I also realize that I am not invulnerable. My good fortune could come crashing down around my ears suddenly if a family member contracts and dies from COVID-19 or loses his or her job; or if I become sick with the virus and don’t bounce back to health quickly, or at all. My joy may evaporate at a moment’s notice. So, during the quiet early hours each day, I hold those suffering in the pandemic in my thoughts, trying to fathom their pain and fear, their insecurity and loss. I feel awe and gratefulness for the healthcare workers who are risking their lives to fight this disease. I am thankful for the US Coronavirus Aid, Relief, and Economic Security Act (CARES) Act. Though, I don’t understand whether it will provide the necessary relief that Americans or their economy will require.
Despite ubiquitous vulnerability, I feel joy. On top of my current baseline of relative financial security and health, I now have free time! Time to write, read, to pursue my mandala coloring and photographic hobbies, to meditate, to connect with others by phone or email, to enjoy the outdoors on sunny days, and work slowly in the garden preparing it for spring. Because I am not anticipating some future commitment, I can be more present in the moment, more aware of myself, others, and the world around me. I can go more slowly through the day; stare into space if I wish, chew and savor my meals, let the dog sniff one bush for as long as he chooses, without saying, “Let’s go, boy.”
I feel light-hearted and relaxed. I am less frustrated by interruptions because my most prized possession – time – suddenly seems, at least at present, unlimited. What I can’t finish today, I can happily leave for tomorrow, because tomorrow’s calendar is empty. I have empty days to fill with whatever my heart desires. Joy, delight, happiness are the by-products of my new-found freedom. Dare I say that I don’t want things to go back to “normal” – to the way they were before COVID-19 entered our world.

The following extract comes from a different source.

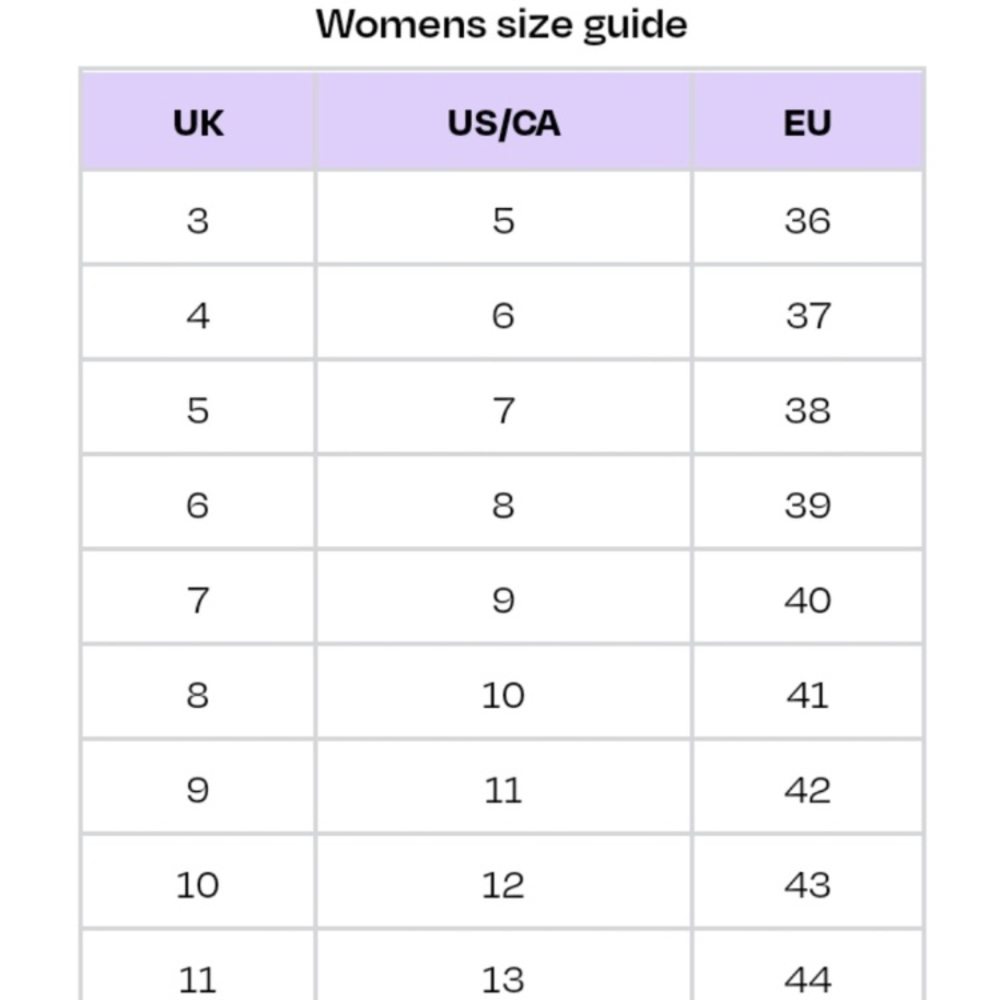Screen dimensions: 1000x1000
Task: Select EU size 42 cell
Action: (807, 788)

Perhaps the experts can predict what the world will be like socially, psychologically, economically, medically, and environmentally after this disease has run its horrific course. I can’t imagine that future. I sense things will never be quite the same, but I can’t yet envision the changes to my small hometown world in southern Maine.
I hope that I will not be the same. I pray I will not let too many commitments creep back onto my calendar. I hope the balance of my life will still tilt toward more free time – more time to indulge my dreams and to experience my connectedness to the earth and my fellow earthlings. May I still have time to contemplate the beauty around me, to listen deeply when someone speaks, to be still and silent, to respond to the promptings of my intuition and the desires and compassion of my heart.

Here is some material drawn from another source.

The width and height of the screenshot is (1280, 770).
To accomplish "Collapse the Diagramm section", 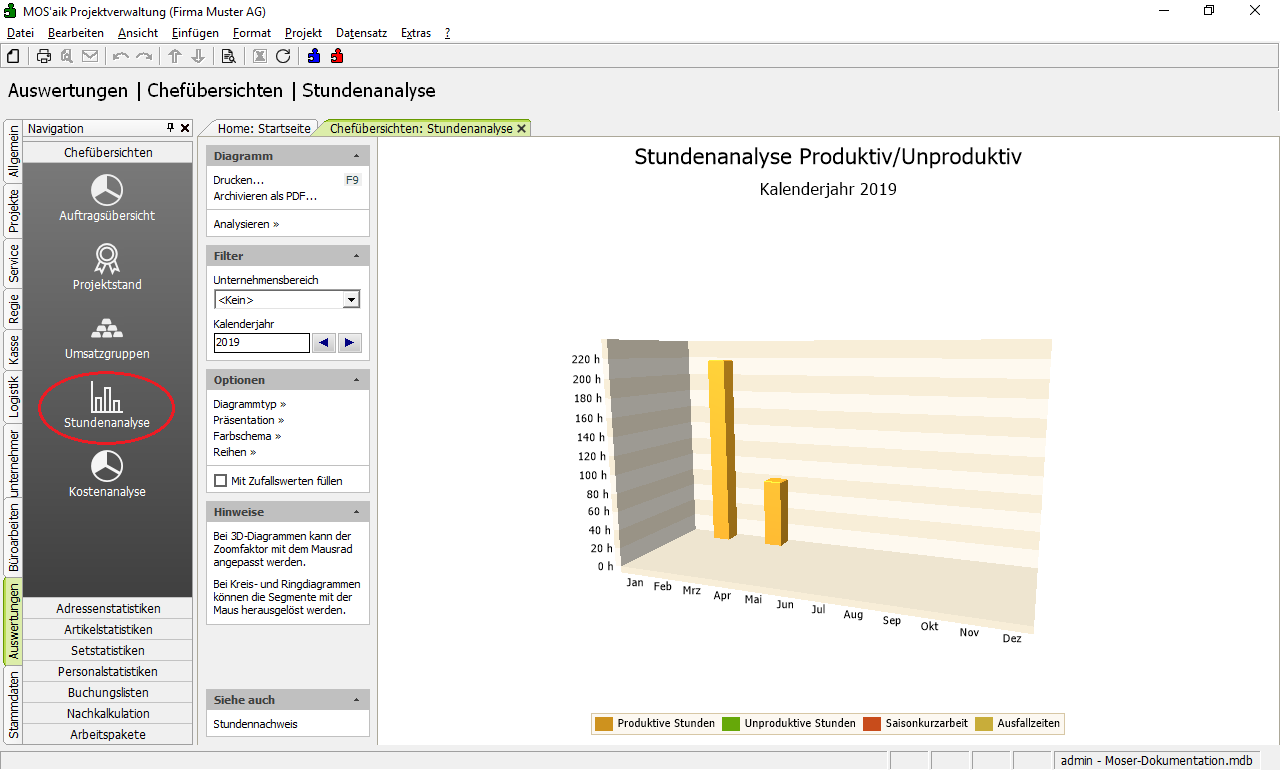I will pos(357,156).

Truth be told, I have squandered two other opportunities to create balance in my life: my retirement four years ago and our move to Maine about a year later. In each instance, I had the chance to start fresh, to create the simple, present, and compassionate life of my dreams. But each time, my habit of overextending myself thwarted my hopes. Each time, I re-packed my calendar with more appointments than I could comfortably manage and got involved in more activities and responsibilities than were good for my health or my spirit.

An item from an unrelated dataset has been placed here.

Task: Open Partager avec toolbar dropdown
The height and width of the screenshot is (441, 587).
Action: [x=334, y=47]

The third time’s a charm, as they say.
What wake-up call(s) do you hear amid the suffering of the pandemic? Do you want to be different on the other side of this disaster? If so, how? Dare I imagine that if each of us asks these questions of ourselves, discovers their answers, and has the courage and tenacity to implement them, our world, or at least our small corner of it, might be quite different, post COVID-19.